■ Challenge:
Copy out each line below that contains the word "text". Matching is case-sensitive.

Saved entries
┄┄┄┄┄┄

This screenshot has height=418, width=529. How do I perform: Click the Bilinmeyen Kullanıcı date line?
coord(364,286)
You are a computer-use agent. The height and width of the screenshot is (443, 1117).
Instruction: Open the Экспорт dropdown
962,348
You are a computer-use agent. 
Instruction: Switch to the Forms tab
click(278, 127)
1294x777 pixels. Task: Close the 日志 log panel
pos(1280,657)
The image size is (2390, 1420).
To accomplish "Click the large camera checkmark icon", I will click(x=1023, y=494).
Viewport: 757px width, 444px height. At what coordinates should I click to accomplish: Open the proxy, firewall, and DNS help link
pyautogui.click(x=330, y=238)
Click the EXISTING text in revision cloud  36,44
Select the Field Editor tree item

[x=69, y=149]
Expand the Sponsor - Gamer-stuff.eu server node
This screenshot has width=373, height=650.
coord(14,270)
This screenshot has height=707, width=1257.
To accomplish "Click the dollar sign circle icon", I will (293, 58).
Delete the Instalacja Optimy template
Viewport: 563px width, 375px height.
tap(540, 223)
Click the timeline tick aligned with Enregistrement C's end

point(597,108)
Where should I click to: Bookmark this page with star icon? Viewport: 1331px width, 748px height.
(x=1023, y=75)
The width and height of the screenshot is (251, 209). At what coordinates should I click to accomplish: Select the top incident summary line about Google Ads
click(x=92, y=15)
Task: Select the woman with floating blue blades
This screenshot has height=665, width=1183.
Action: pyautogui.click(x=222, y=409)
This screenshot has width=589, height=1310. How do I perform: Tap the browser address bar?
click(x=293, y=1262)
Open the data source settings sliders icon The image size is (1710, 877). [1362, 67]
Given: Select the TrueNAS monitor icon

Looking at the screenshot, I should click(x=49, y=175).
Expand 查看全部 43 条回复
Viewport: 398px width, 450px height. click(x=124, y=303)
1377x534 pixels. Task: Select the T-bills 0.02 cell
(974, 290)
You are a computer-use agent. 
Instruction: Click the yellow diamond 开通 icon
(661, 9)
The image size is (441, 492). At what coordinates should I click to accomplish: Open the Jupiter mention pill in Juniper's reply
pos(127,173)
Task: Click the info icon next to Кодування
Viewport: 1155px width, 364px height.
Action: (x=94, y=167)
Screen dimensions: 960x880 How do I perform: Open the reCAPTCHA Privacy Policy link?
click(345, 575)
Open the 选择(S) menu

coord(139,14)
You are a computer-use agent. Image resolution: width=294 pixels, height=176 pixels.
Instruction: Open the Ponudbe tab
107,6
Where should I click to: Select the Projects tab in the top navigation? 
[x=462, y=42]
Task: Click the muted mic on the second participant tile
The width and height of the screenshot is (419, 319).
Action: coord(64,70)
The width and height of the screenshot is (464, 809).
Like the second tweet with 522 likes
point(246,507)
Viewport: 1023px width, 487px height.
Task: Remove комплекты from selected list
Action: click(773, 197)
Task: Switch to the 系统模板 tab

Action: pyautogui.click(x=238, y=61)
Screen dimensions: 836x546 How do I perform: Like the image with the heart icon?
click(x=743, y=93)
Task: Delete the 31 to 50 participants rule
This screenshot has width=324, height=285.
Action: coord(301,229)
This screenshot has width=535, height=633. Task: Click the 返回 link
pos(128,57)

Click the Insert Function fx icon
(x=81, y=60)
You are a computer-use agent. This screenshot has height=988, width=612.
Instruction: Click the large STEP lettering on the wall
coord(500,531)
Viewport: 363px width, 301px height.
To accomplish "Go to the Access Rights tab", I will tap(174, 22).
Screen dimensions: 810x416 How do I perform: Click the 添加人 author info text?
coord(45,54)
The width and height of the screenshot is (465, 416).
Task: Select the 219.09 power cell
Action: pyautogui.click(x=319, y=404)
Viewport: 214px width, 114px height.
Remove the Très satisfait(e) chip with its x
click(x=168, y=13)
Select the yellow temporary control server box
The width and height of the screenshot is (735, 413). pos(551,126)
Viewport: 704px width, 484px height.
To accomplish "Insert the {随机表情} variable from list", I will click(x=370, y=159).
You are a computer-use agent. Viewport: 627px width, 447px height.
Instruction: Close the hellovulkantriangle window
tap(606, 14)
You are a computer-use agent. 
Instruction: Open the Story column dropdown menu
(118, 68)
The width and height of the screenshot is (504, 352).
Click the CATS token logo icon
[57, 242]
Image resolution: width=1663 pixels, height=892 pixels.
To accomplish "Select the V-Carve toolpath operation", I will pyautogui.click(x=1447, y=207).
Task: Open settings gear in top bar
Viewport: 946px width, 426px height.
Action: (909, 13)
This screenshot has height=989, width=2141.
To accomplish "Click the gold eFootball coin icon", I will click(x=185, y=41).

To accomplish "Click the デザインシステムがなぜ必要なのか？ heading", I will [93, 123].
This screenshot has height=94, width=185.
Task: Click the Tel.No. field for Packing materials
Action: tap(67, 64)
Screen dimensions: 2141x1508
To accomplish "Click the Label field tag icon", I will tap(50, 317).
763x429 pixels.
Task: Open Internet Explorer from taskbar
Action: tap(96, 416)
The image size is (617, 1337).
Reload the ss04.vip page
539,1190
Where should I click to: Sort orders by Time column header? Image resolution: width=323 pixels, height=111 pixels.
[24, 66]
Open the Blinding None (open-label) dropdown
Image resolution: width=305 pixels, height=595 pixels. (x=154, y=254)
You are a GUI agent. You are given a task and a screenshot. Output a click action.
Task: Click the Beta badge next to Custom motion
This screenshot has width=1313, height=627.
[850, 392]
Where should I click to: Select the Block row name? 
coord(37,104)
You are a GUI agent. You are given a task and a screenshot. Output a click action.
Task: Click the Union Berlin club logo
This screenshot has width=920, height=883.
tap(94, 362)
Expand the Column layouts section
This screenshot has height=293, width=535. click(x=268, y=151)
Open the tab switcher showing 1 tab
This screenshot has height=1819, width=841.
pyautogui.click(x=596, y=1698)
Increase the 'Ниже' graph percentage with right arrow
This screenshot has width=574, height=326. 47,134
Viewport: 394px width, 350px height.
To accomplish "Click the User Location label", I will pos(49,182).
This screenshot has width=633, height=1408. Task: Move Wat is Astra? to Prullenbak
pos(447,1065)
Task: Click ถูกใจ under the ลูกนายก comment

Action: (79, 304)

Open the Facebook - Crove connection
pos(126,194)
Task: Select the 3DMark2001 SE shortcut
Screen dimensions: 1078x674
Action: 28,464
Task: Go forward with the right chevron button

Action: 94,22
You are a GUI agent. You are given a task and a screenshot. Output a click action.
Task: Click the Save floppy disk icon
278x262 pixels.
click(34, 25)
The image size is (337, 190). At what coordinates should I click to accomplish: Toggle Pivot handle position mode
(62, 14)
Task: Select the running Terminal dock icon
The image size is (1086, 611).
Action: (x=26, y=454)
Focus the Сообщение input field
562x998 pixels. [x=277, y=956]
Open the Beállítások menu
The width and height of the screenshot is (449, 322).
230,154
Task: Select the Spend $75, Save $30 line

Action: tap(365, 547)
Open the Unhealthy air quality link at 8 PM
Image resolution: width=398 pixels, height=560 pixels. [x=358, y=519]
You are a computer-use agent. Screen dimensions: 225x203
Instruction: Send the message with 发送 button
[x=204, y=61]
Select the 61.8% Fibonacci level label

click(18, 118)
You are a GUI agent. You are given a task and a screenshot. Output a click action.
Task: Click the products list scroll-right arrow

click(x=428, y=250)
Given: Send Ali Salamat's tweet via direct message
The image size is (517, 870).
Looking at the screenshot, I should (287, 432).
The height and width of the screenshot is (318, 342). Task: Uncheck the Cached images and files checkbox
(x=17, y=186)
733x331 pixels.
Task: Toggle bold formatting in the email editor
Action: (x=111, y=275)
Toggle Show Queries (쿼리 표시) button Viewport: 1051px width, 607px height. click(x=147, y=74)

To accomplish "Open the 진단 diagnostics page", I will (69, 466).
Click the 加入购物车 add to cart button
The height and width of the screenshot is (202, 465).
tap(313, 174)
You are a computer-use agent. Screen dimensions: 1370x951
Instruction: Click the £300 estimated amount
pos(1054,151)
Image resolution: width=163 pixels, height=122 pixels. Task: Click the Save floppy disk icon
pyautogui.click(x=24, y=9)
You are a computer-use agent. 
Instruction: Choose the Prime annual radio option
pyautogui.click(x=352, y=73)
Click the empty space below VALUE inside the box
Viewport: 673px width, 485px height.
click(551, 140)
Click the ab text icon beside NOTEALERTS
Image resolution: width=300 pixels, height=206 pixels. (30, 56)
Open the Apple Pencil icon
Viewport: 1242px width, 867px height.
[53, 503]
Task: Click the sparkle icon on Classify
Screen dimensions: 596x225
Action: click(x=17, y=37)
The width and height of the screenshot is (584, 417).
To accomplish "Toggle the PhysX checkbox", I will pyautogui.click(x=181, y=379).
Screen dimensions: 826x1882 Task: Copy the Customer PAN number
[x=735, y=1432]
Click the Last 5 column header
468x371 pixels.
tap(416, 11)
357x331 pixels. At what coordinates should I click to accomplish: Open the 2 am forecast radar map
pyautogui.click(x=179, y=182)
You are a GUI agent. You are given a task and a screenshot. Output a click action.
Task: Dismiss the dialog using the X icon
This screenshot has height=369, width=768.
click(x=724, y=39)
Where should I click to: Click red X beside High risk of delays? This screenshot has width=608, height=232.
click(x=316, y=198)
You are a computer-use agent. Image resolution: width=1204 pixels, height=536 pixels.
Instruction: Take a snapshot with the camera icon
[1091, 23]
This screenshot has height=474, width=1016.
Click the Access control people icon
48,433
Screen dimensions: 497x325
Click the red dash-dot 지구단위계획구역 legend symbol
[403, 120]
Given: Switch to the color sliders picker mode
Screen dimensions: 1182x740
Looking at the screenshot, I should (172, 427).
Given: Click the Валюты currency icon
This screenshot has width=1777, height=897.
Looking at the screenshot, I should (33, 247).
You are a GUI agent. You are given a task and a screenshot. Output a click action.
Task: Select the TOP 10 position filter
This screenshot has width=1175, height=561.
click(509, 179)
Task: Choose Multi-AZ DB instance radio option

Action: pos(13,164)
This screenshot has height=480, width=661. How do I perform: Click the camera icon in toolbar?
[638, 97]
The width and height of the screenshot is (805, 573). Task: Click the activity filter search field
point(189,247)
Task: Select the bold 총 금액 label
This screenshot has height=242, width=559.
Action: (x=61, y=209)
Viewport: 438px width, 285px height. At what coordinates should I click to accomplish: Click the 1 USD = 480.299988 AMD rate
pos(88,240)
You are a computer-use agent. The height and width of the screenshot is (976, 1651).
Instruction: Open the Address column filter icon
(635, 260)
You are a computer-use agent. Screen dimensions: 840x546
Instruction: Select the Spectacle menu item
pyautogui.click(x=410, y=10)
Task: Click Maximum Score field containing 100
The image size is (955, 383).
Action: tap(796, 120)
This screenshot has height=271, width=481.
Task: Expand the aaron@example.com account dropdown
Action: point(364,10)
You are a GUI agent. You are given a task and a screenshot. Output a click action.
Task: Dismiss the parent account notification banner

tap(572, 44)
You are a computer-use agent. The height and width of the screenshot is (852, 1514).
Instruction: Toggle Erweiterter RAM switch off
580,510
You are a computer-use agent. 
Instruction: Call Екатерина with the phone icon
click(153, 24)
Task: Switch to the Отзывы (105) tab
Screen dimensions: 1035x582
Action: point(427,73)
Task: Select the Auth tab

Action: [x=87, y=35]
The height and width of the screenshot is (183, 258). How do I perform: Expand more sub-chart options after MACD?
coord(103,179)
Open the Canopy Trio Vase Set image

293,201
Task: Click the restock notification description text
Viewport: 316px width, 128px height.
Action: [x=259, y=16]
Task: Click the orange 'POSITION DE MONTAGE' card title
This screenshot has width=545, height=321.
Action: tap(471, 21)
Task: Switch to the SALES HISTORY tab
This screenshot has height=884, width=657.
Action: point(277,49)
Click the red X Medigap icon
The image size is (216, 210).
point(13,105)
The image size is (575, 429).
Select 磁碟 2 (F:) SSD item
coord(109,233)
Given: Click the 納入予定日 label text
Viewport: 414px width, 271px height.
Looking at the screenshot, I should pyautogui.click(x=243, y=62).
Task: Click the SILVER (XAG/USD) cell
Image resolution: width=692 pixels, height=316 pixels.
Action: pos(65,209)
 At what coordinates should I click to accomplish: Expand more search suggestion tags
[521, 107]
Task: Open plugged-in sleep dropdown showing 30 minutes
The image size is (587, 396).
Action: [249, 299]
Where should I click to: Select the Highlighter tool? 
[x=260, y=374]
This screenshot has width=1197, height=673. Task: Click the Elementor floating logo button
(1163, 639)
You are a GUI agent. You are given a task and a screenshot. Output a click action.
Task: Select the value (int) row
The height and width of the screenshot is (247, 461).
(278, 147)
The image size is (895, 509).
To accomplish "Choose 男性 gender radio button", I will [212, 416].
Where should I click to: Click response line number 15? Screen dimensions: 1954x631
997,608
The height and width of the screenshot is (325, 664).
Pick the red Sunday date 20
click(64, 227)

┄┄┄┄┄┄

■ Worked answer:
Click the EXISTING text in revision cloud  36,44
Screen dimensions: 810x416 How do I perform: Click the 添加人 author info text?
Click the ab text icon beside NOTEALERTS
Task: Click the restock notification description text
Given: Click the 納入予定日 label text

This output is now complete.